__PROBLEM STATEMENT__: Scan the entries line by line and return those with "computer".

--- START ---

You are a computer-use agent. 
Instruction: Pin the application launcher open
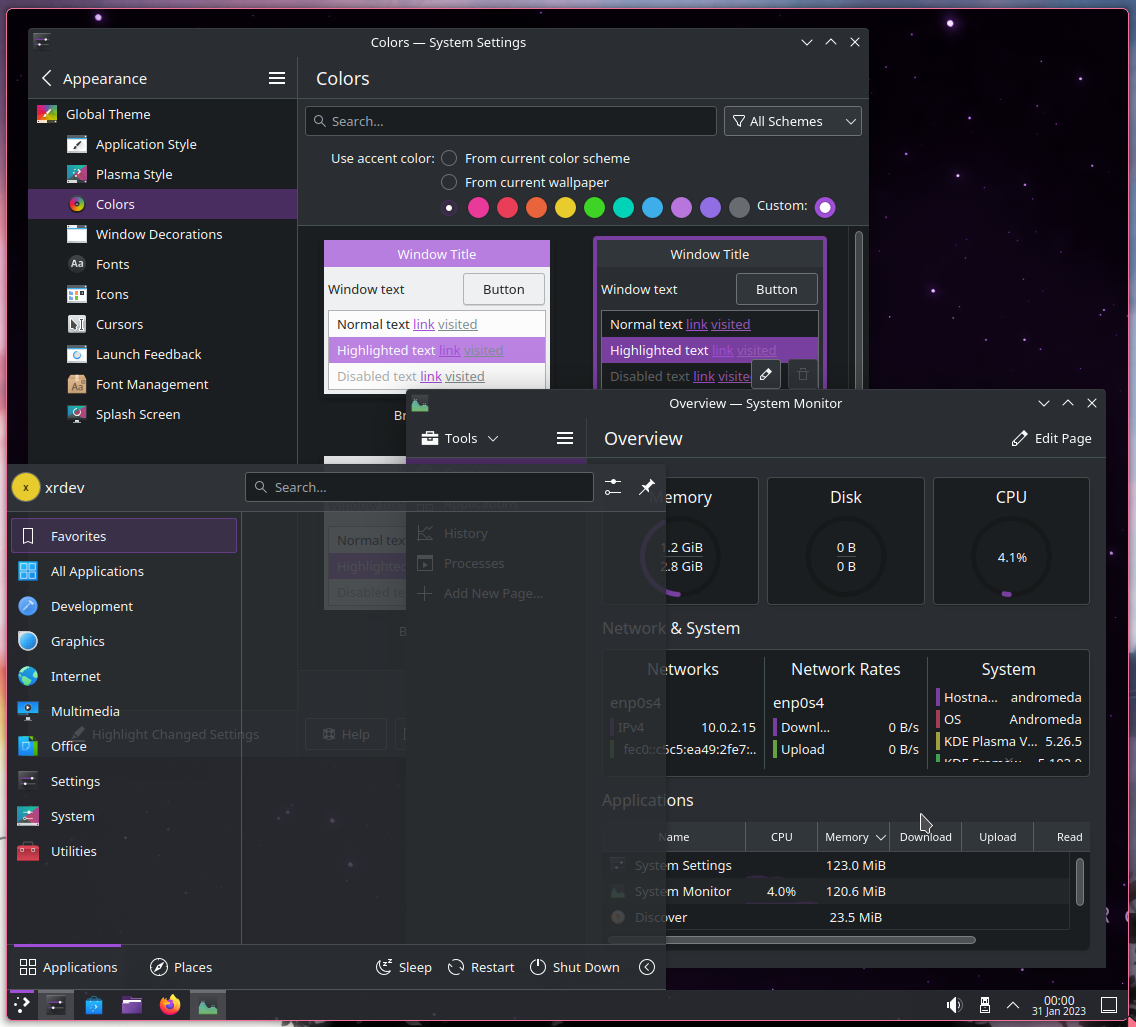(646, 487)
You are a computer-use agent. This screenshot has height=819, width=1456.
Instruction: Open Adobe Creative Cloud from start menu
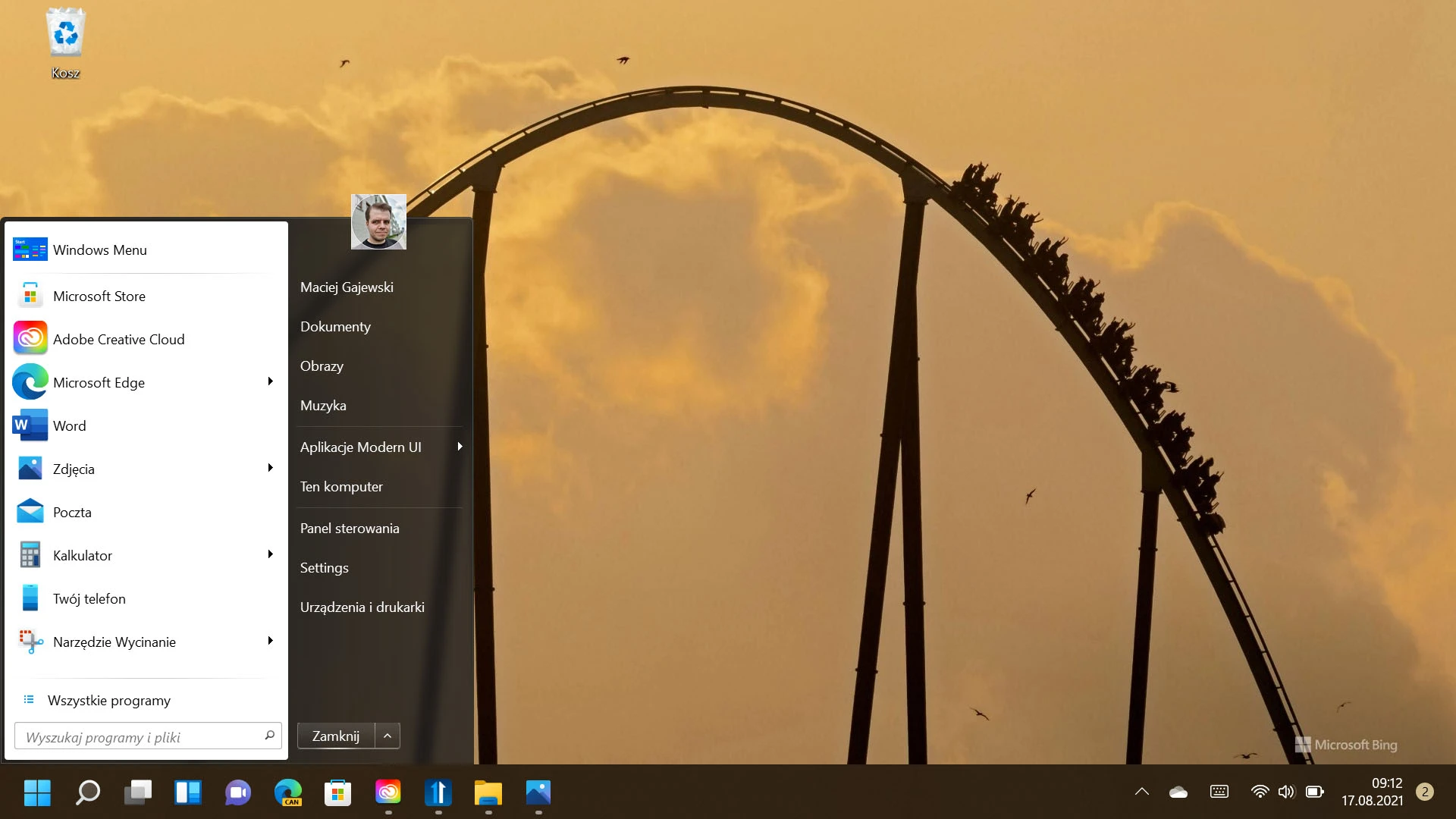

--- END ---

__TASK RESPONSE__:
You are a computer-use agent. 
You are a computer-use agent. This screenshot has height=819, width=1456.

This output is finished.